■ **Extrait**:
"""

Position de l’appelant

 

[25]         L’avocate de l’appelant a allégué les points suivants :

 

a)    l’utilisation de la méthode de l’avoir net n’était pas justifiée dans ce cas pour les raisons suivantes :

 

i)             l’appelant était de bonne foi et a collaboré à la vérification en permettant l’accès à tous les documents exigés par la vérificatrice de l’ARC;

ii)           les données exactes étaient disponibles;

iii)         le système comptable était en place même si imparfait;

iv)         toutes les transactions passaient par les comptes de banque;

v)           il n’y a pas eu d’acquisition de biens payés en argent comptant;

vi)         l’appelant et sa conjointe avaient un train de vie non exorbitant et aucune augmentation substantielle de la valeur de leurs actifs n’a été identifiée;

vii)       le couple avait beaucoup de dettes par emprunt ou cartes de crédit et des biens financés à 100%;

viii)     les nombreux transferts bancaires et paiements par cartes de crédit ont créé de la distorsion et des dédoublements qui ont eu pour effet de gonfler l’avoir net;

ix)         il s’agit d’une méthode de dernier recours qui est à la fois arbitraire et imprécise;

x)           la conciliation des dépenses selon le mode des paiements effectué par le comptable de l’appelant à titre d’aide mémoire a démontré que les données de la vérificatrice de l’ARC ont engendré des dédoublements de dépenses.

"""

■ **Données enregistrées**:
"""

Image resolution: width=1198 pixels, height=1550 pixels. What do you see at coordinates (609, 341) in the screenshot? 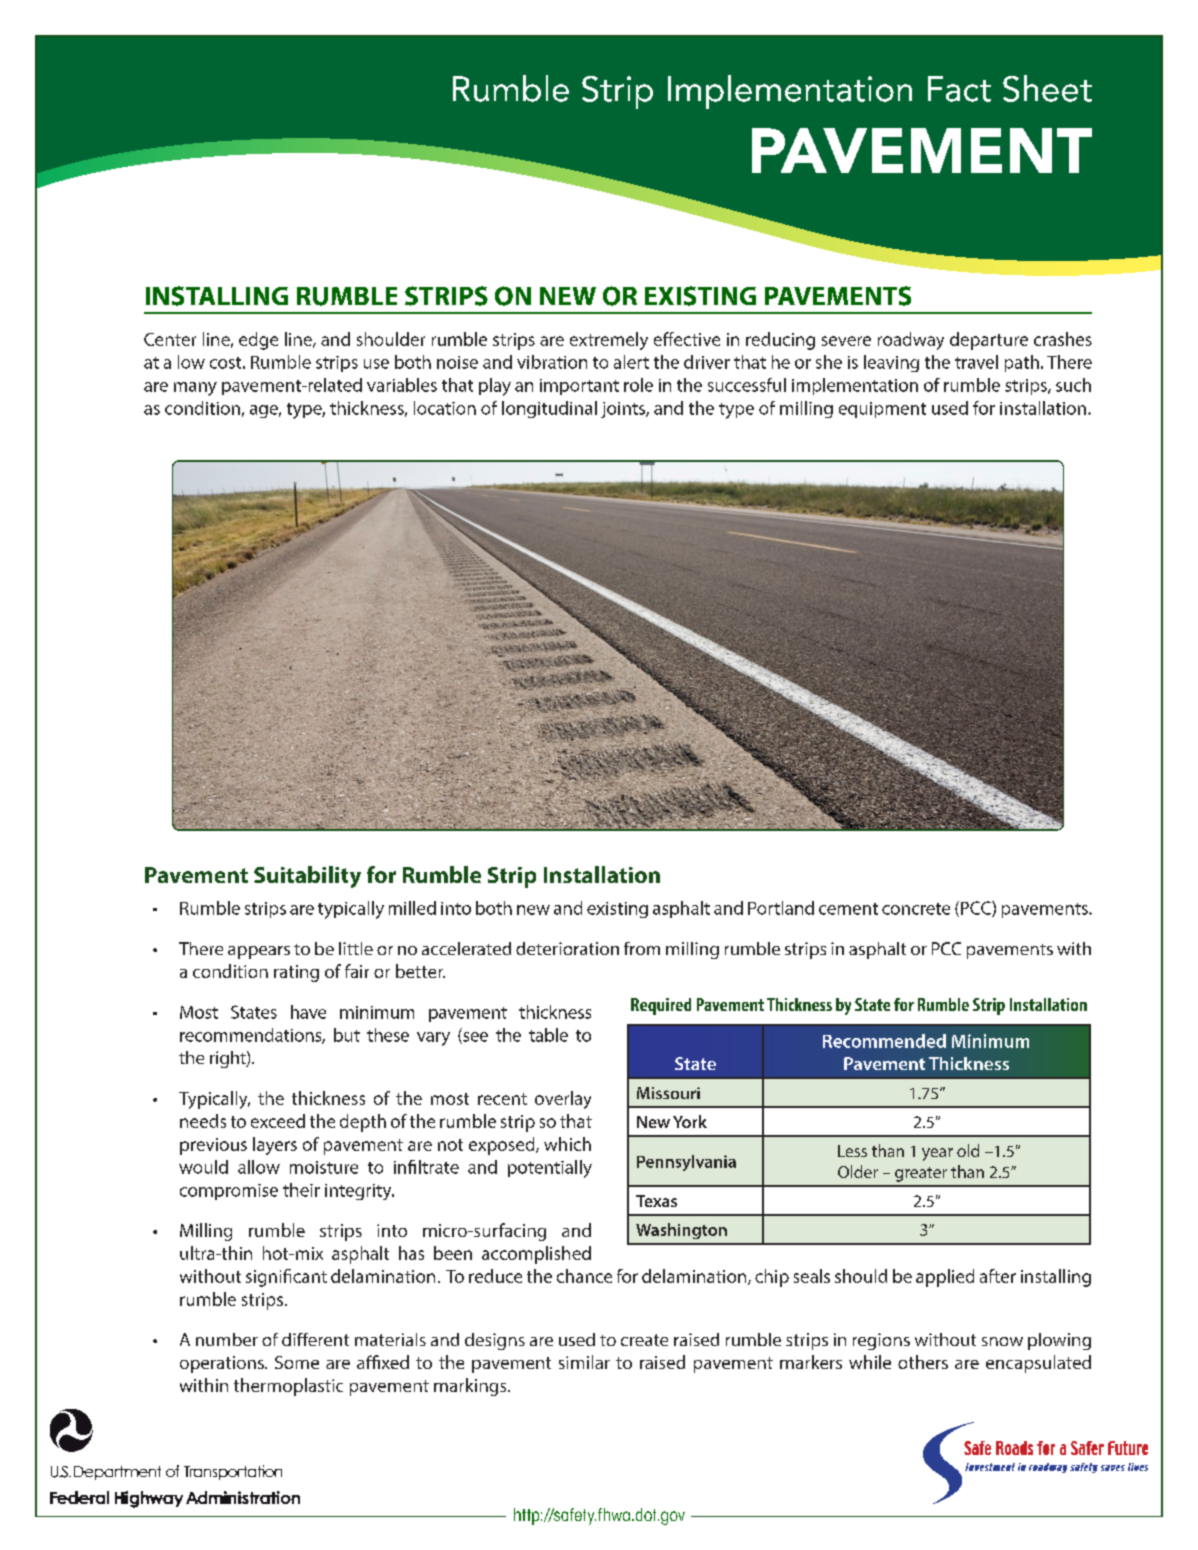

"""

■ **Tâche demandée**: Reproduisez intégralement l'extrait sur la position de l'appelant, sans aucune modification.

■ **Réponse correcte**:
Position de l’appelant

 

[25]         L’avocate de l’appelant a allégué les points suivants :

 

a)    l’utilisation de la méthode de l’avoir net n’était pas justifiée dans ce cas pour les raisons suivantes :

 

i)             l’appelant était de bonne foi et a collaboré à la vérification en permettant l’accès à tous les documents exigés par la vérificatrice de l’ARC;

ii)           les données exactes étaient disponibles;

iii)         le système comptable était en place même si imparfait;

iv)         toutes les transactions passaient par les comptes de banque;

v)           il n’y a pas eu d’acquisition de biens payés en argent comptant;

vi)         l’appelant et sa conjointe avaient un train de vie non exorbitant et aucune augmentation substantielle de la valeur de leurs actifs n’a été identifiée;

vii)       le couple avait beaucoup de dettes par emprunt ou cartes de crédit et des biens financés à 100%;

viii)     les nombreux transferts bancaires et paiements par cartes de crédit ont créé de la distorsion et des dédoublements qui ont eu pour effet de gonfler l’avoir net;

ix)         il s’agit d’une méthode de dernier recours qui est à la fois arbitraire et imprécise;

x)           la conciliation des dépenses selon le mode des paiements effectué par le comptable de l’appelant à titre d’aide mémoire a démontré que les données de la vérificatrice de l’ARC ont engendré des dédoublements de dépenses.